[Saved entries]
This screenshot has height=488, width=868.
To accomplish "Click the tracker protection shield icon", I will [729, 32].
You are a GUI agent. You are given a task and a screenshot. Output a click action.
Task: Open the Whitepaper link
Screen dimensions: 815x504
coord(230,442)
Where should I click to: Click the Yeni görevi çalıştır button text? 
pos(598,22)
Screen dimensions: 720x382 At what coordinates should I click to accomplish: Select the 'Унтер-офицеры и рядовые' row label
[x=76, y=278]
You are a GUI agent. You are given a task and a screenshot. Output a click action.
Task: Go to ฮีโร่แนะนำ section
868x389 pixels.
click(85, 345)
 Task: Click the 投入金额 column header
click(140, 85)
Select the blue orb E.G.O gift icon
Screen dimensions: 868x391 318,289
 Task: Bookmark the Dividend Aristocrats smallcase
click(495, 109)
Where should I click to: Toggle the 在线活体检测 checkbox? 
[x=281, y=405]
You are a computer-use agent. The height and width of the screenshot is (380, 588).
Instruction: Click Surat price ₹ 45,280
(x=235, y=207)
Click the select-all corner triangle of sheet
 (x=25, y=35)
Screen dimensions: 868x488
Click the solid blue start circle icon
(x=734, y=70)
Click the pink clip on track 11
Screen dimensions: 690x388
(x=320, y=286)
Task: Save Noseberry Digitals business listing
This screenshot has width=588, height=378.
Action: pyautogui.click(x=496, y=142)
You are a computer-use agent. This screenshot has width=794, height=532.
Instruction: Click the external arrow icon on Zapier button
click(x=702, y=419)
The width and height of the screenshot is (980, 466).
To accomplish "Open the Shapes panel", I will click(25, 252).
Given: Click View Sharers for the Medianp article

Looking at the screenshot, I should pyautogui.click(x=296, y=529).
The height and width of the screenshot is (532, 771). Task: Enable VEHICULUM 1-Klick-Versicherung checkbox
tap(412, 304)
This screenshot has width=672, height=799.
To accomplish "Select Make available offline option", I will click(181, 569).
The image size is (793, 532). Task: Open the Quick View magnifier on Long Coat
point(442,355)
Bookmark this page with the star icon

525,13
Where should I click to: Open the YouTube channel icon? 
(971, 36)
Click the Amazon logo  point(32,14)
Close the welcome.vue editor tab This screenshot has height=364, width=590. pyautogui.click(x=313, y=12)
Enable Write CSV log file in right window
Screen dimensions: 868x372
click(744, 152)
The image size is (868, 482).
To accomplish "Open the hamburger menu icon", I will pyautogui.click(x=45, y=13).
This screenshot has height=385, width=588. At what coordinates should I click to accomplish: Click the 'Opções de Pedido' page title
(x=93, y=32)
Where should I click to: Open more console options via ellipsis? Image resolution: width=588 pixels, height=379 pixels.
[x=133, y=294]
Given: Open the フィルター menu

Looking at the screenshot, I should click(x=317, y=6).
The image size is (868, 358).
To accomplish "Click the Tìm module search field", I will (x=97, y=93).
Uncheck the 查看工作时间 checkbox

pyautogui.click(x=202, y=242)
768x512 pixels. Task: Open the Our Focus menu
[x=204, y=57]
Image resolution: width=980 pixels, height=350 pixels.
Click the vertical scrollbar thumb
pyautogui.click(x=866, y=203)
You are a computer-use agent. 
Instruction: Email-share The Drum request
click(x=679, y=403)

**HOW TO COMPLETE THIS TASK:**
Write out the line containing "Click the vertical scrollbar thumb" and every line after it through the end of the entries. Keep each one exactly as it is, and add nothing.

**ANSWER AREA:**
Click the vertical scrollbar thumb
pyautogui.click(x=866, y=203)
You are a computer-use agent. 
Instruction: Email-share The Drum request
click(x=679, y=403)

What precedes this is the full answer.